What to produce:
A verbatim repetition of the data below is requested, without images.

☆ ☆ ☆ ☆ ☆ ☆ ☆

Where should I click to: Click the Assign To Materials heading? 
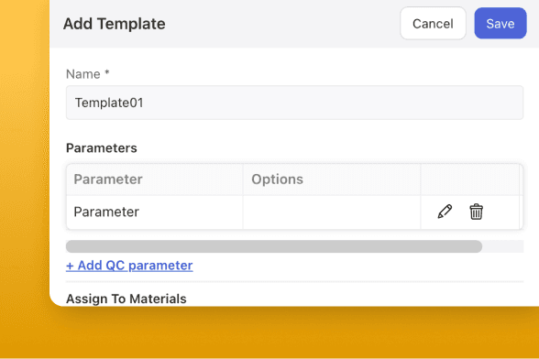coord(127,299)
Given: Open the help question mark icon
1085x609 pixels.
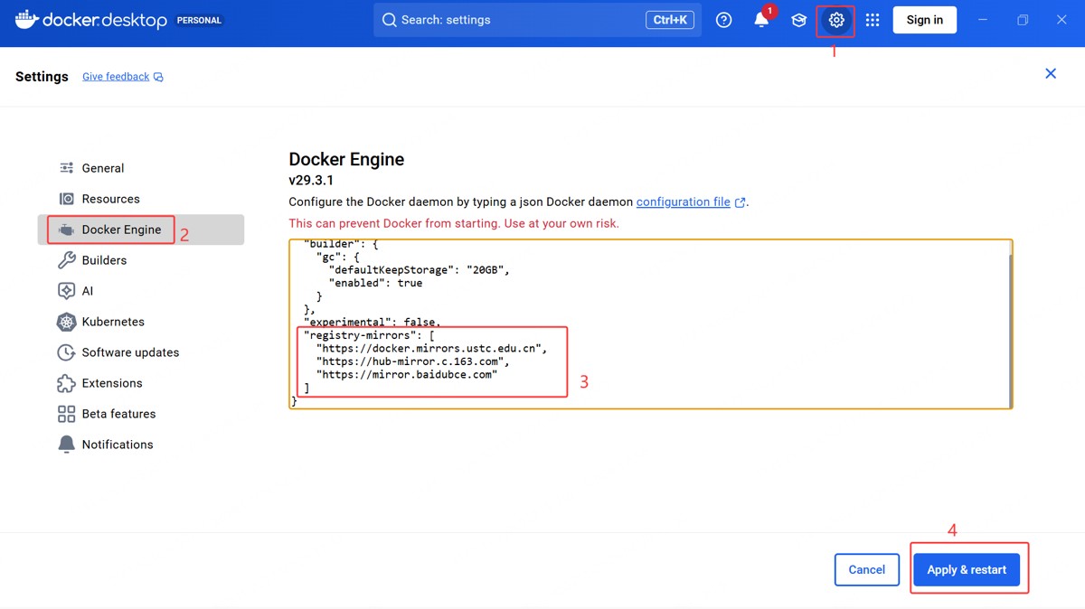Looking at the screenshot, I should click(723, 20).
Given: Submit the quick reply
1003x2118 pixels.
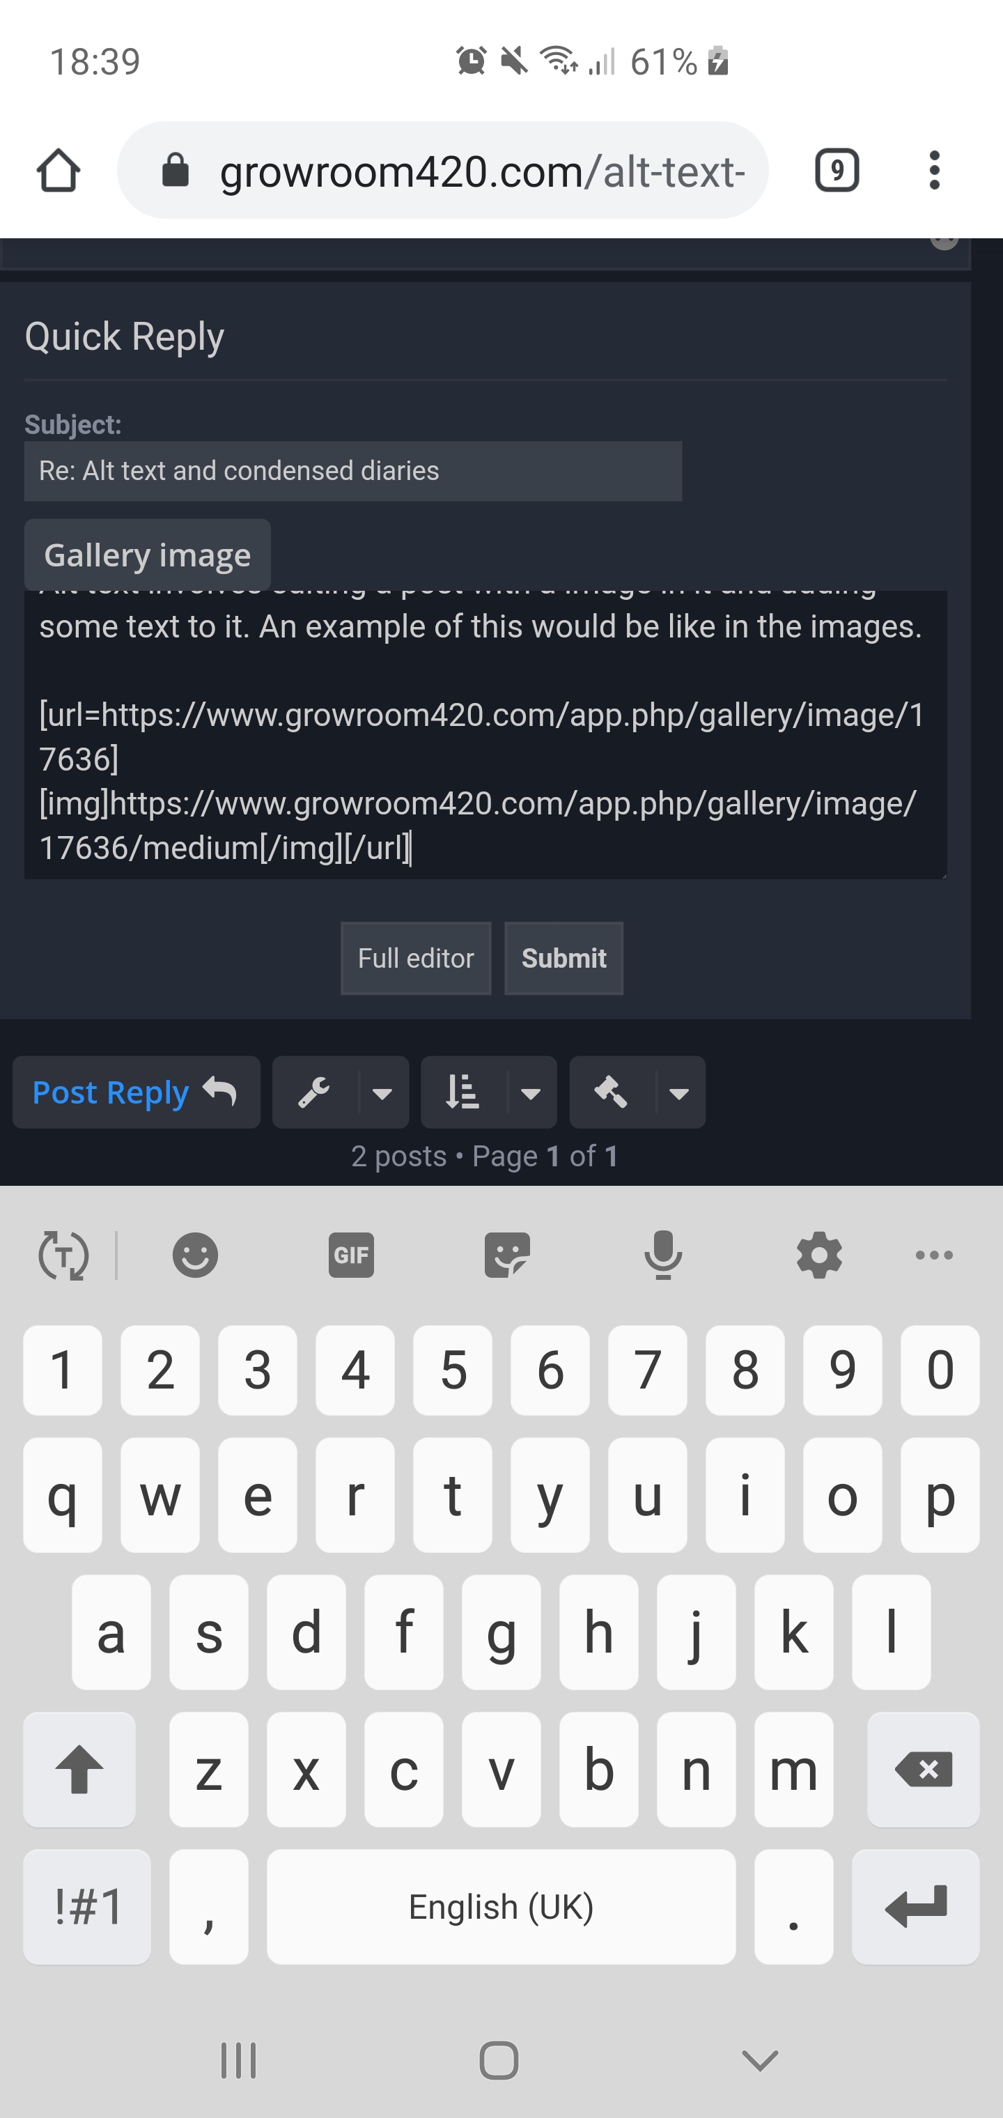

☆ ☆ ☆ ☆ ☆ ☆ ☆

Result for this task:
Where should I click to: Click the Assign To Materials heading? 
coord(127,299)
Given: Open the help question mark icon
1085x609 pixels.
Looking at the screenshot, I should click(723, 20).
Given: Submit the quick reply
1003x2118 pixels.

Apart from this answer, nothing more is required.